The realities of cartridges.
Nintendo’s Switch is the first major home console to use cartridges since the Nintendo 64 all the way back in 1996. Cartridges have a lot of benefits, which a system like Switch enjoys and benefits from; but they also have a lot of disadvantages associated with them. And while most of them are minimized by now, there is at least one that continues to plague developers looking to put their games on Switch- cost.
Cartridges are simply expensive. They are far more expensive than a disc, and as a result, publishers often have to contend with pushing that extra cost on to consumers. This is also going to be the case with the physical version of Rocket League– on the Switch, it will cost $40, which is more than the physical version costs on other systems.
“As many of you have likely noticed, the MSRP for Rocket League Collector’s Edition is $10 more on Nintendo Switch than the same version on other platforms,” developer Pysonix wrote in a new blog post.
“As much as we tried to keep the retail price down, the reality of the Switch’s increased cartridge manufacturing costs meant that the MSRP had to be higher as well. That said, we are still VERY confident that players who join us from the retail side will get plenty of enjoyment from what Rocket League has to offer and we look forward to welcoming them to the community next month!”
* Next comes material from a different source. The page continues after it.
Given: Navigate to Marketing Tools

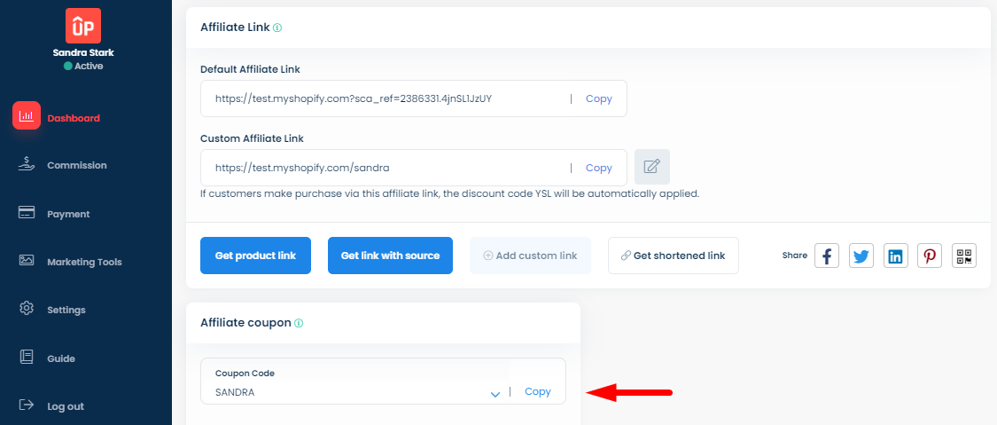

The news here is, if you do want Rocket League on Switch and don’t want to spend $20 on it, you can pick it up for cheap on the eShop, where it costs exactly as much as it does on other platforms. Still, though this problem with pricing for physical games on the Switch is something that Nintendo will have to address very soon- they are getting third party support for the first time in a while, it is in their best interest to keep the Switch attractive for them.